Originally, the points \(A\) and \(B\) coincide; after the virtual displacement the points \(A\) and \(B\) assume the positions shown in the diagrams. We wish to compute the total vertical movement of the center of gravity of the plank during the displacement \(\delta \theta\). If this vertical movement is upward, the equilibrium position is stable. If this vertical movement is downward, the equilibrium is unstable. To solve for the limiting condition, we find the relationship between \(h\) and \(R\) for which there will be no vertical movement of the c.g. In diagram (b) it will be seen that the total vertical motion can be considered as composed of two parts, one a downward component, due to the rotation of the plank, marked \(x\) in the diagram; and the other an upward component due to rolling of the plank, marked \(y\) in the diagram. The limiting condition for stable equilibrium will be determined by equating these two components.

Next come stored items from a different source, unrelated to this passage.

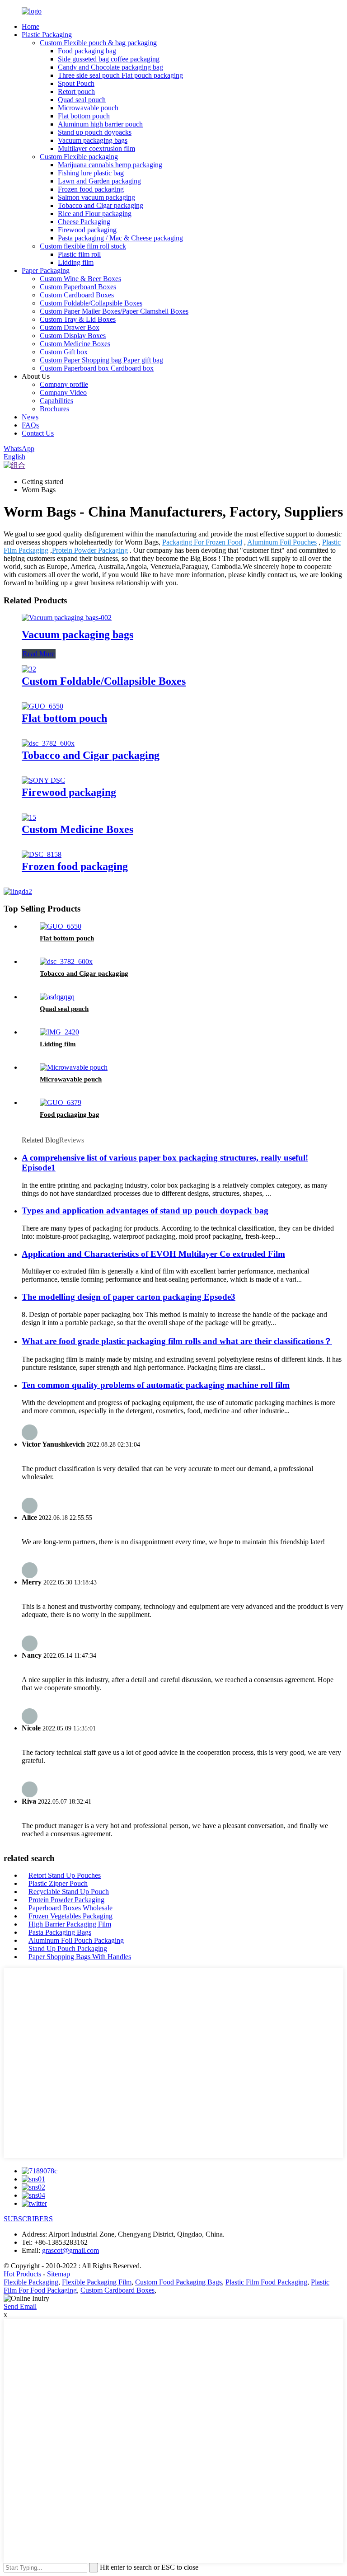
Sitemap (58, 2274)
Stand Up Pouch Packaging (67, 1948)
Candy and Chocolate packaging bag (110, 67)
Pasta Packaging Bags (59, 1932)
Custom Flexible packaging (79, 156)
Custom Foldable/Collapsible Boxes (91, 303)
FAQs (30, 425)
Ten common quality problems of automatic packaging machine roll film (156, 1385)
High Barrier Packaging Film (69, 1924)
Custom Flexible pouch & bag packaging (98, 43)
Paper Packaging (46, 270)
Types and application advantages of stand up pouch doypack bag (145, 1210)
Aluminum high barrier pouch (100, 124)
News (30, 417)
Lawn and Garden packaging (99, 181)
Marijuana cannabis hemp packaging (110, 165)
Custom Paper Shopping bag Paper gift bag (101, 360)
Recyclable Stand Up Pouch (68, 1891)
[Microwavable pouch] (74, 1067)
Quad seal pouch (82, 99)
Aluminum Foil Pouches (282, 542)
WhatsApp (19, 448)
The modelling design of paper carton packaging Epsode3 (128, 1297)
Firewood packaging (87, 230)
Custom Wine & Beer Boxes (80, 278)
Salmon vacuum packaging (96, 197)
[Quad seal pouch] (57, 997)
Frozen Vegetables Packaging (70, 1916)
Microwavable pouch (88, 108)
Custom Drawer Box (69, 327)
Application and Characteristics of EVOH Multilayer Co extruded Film (153, 1254)
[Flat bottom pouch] (42, 706)
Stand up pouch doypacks (94, 132)
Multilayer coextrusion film (96, 148)
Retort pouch (76, 91)
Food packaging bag (87, 51)
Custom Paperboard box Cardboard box (97, 368)
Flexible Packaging (31, 2282)
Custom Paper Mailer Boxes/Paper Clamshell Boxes (114, 311)
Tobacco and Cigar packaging (100, 205)
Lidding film (76, 262)
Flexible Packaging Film (96, 2282)
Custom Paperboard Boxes (78, 287)
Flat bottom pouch (84, 116)
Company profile (64, 384)
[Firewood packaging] (43, 780)
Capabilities (56, 400)
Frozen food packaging (91, 189)
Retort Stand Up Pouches (64, 1875)
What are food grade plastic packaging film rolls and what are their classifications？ (177, 1341)
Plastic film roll (79, 254)
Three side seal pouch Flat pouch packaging (120, 75)
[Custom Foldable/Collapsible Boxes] (29, 669)
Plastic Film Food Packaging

From the figure, we have directly: \[ x=\frac{h}{2}[1-\cos (\delta \theta)]=\frac{h}{2}\left[1-1+\frac{1}{2}(\delta \theta)^{2}-\frac{1}{24}(\delta \theta)^{4}+\cdots\right]. \] By retaining second-order terms, but neglecting higher orders, we have: \[ x=\frac{h}{4}(\delta \theta)^{2}. \]

To find \(y\), note that in Fig. 5 the length \(y\) is less than \(A C\), but greater than the vertical component of \(A D\). We can show, however, that the difference between \(A C\) and \(A D \cos (\delta \theta\) ) involves only terms higher than second order, so that if we retain terms only through the second order we can say that \(y=A C\).

\[ \begin{aligned} \frac{R}{R+(A C)} & =\cos (\delta \theta) \\ (A C) & =R[\sec (\delta \theta)-1]=R\left[1+\frac{1}{2}(\delta \theta)^{2}+\frac{5}{24}(\delta \theta)^{4}+\cdots-1\right] \\ & =R\left[\frac{1}{2}(\delta \theta)^{2}+\text { higher order terms }\right] \\ A D \cos (\delta \theta) & =R[1-\cos (\delta \theta)] \cos (\delta \theta) \\ & =R\left[1-1+\frac{1}{2}(\delta \theta)^{2}-\frac{1}{24}(\delta \theta)^{4}+\cdots\right] \\ & =R\left[\frac{1}{2}(\delta \theta)^{2}+\text { higher order terms }\right]. \end{aligned} \] Therefore, to the second-order approximation: \[ y=A C=\frac{R}{2}(\delta \theta)^{2} \] For the limiting case of stable equilibrium, \[ \begin{aligned} x & =y \\ \frac{h}{4}(\delta \theta)^{2} & =\frac{R}{2}(\delta \theta)^{2} \\ R & =\frac{h}{2} \end{aligned} \]

For example, a \(2\ \mathrm{in}\) thick plank would require a cylinder of \(1\ \mathrm{in}\) radius. Any smaller cylinder would represent a case of unstable equilibrium.